With a certain perspective, the ideal type for this function would be [A, C]a -> [B, D]a. In order to do this, at the branch a -> a, we need to "remove" the variants A and C from the set of tags that might be in the type of a. This kind of typing-based-on-control-flow is generally known as flow typing, and the removal of types that cannot appear in a branch is called "narrowing".

Here are two more (somewhat contrived) examples where type narrowing might be useful. Suppose that error is a function that immediately yields a runtime error and stops the active thread.

printAddError = \m, n, err ->
  when err is
    ...
    Overflow | Underflow ->
      overUnder = when err is
        Overflow -> "over"
        Underflow -> "under"
        # Note that we need this branch because `err` is not narrowed!
        _ -> error "unreachable"

      "Adding \(m) and \(n) results in a value that \(overUnder)flows the type"
    ...
retryWithDelay : [ RateLimited Request Delay ] -> Response

retryUnauthorized : [ RateLimited Request ] -> Response

when response is
  Ok body -> printBody body
  # The below two would result in a type error today because `reponse` is not
  # narrowed in the respective branches
  RateLimited _ _ -> retryWithDelay reponse
  NotAuthorized _ -> retryUnauthorized response

With type narrowing in when branches, the issues in both examples above would be resolved. So the proposal here has two components:

  1. Branches associated with a specific type have the matched expression narrowed to that type. So for example,
when x is
  A -> x # x has type [A] here
  ...
  1. Default branches have types covered in other branches excluded from them. So for example,
f : [A, B, C, D]a -> _
f = \x -> when x is
  A -> x # x has type [A] here
  B -> .. # x has type [B] here
  o -> o # o has type [C, D]a here

This idea is not new; TypeScript does it, and Java byte code also does a version of it. It turns out it's tricky to do this in a language with subtyping and type inference, but it's doable - and in Roc it would be even more tractable, because for us what it means to "subtract" a type is very easy to define.
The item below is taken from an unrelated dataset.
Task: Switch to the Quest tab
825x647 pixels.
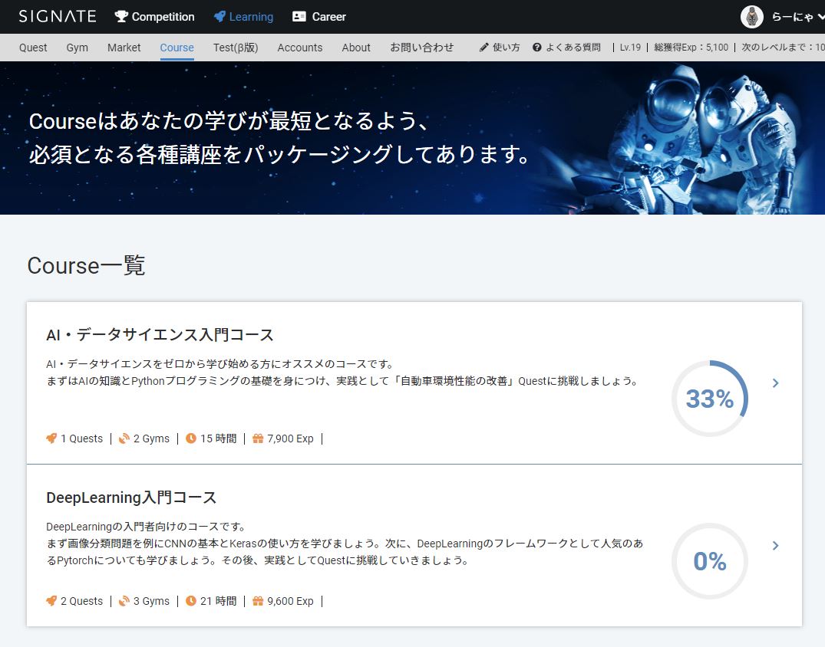Action: 33,48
Anyway this is a tangent. So why don't other languages with pattern matching usually support this? I think the biggest reason is the performance cost - by changing the type of a variable in a branch, Roc would also have to change its runtime representation; that is, its value. In the last example above, when x goes from [A,B,C,D]a to [B], we must change the value referenced by x to have the layout of the type [B] (which is different from [A,B,C,D]a)! This is basically involves a few memory access and memory stores, not any data modification. This means the CPU/RAM usage isn't a lot, but it's something.

I'm curious what others think of this and if you all think it's worth implementing. The way I see it, there are three options:

  1. Don't support this
  2. Support this in all when expressions
  3. Introduce a new expression like when, but that supports type narrowing. For example, when <e> is could be narrow <e> to. This means the user gets to choose whether they want to pay the runtime cost of type narrowing, but it also means there are two very similar concepts in the language that could get confusing to look at.
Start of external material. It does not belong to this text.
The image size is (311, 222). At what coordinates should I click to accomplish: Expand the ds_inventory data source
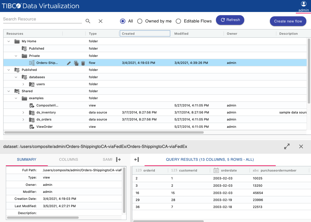(23, 113)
Personally I like (3) the most.

view this post on Zulip Richard Feldman (Feb 07 2022 at 01:53):

hm, I wonder what the workarounds look like in these cases?

e.g. printAddError could use a helper function instead:

printAddError = \m, n, err ->
  when err is
    ...
    Overflow -> toMessage m n "over"
    Underflow -> toMessage m n "under"
    ...

toMessage = \m, n, overUnder ->
    "Adding \(m) and \(n) results in a value that \(overUnder)flows the type"
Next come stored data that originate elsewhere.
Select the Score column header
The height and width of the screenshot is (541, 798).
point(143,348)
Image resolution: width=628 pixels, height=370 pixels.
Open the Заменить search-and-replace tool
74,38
personally I prefer the way this reads to the Overflow | Underflow -> ... approach, and I'd also expect it to run faster because it has 1 when instead of 2 - so in this case it seems like it would be better to encourage the helper function style!

in the retryWithDelay example, I'd make the two helper functions take normal arguments instead of a single-tag union:

retryWithDelay : Request, Delay -> Response

retryUnauthorized : Request -> Response

when response is
  Ok body -> printBody body
  # The below two would result in a type error today because `reponse` is not
  # narrowed in the respective branches
  RateLimited req delay -> retryWithDelay req delay
  NotAuthorized req -> retryUnauthorized req

I personally prefer this style - it's a little more verbose to call, but the types are more concise, and I'd feel weird manually calling retryWithDelay (RateLimited req delay) if I ever wanted to call it from somewhere else - e.g. from a test :sweat_smile:

view this post on Zulip Ayaz Hafiz (Feb 18 2022 at 02:18):

I forgot to follow up on this until @Tommy Graves reminded me yesterday :) Here is a more complicated, realistic example of where having type narrowing may be useful, in Roc's codebase: https://github.com/rtfeldman/roc/blob/5374f6d6b83e6665e363750d6ea251b3441514ac/compiler/gen_llvm/src/llvm/build.rs#L5682-L5716, and in particular the call of https://github.com/rtfeldman/roc/blob/5374f6d6b83e6665e363750d6ea251b3441514ac/compiler/gen_llvm/src/llvm/build.rs#L7065-L7138 from that function

view this post on Zulip Ayaz Hafiz (Feb 18 2022 at 02:19):

The workarounds still apply, they're just bulky to write ): and not narrowing the type is unpleasant because you must manually expect that you covered all the cases you expected to

view this post on Zulip Ayaz Hafiz (Feb 18 2022 at 02:21):

I also thought about this some more and I've realized the performance issue need not be a concern. Indeed we don't need to do a type conversion at all. During type checking and exhaustiveness checking we can do the type narrowing on the surface syntax, so that the programmer is guaranteed the program is type-correct, but during code generation (in particular monomorphization) we can use the "shadow" type representation which is the larger, unnarrowed type. This is still sound because we'll have already proved the unused branches of that type are never inhabited, and we avoid having to do any conversion.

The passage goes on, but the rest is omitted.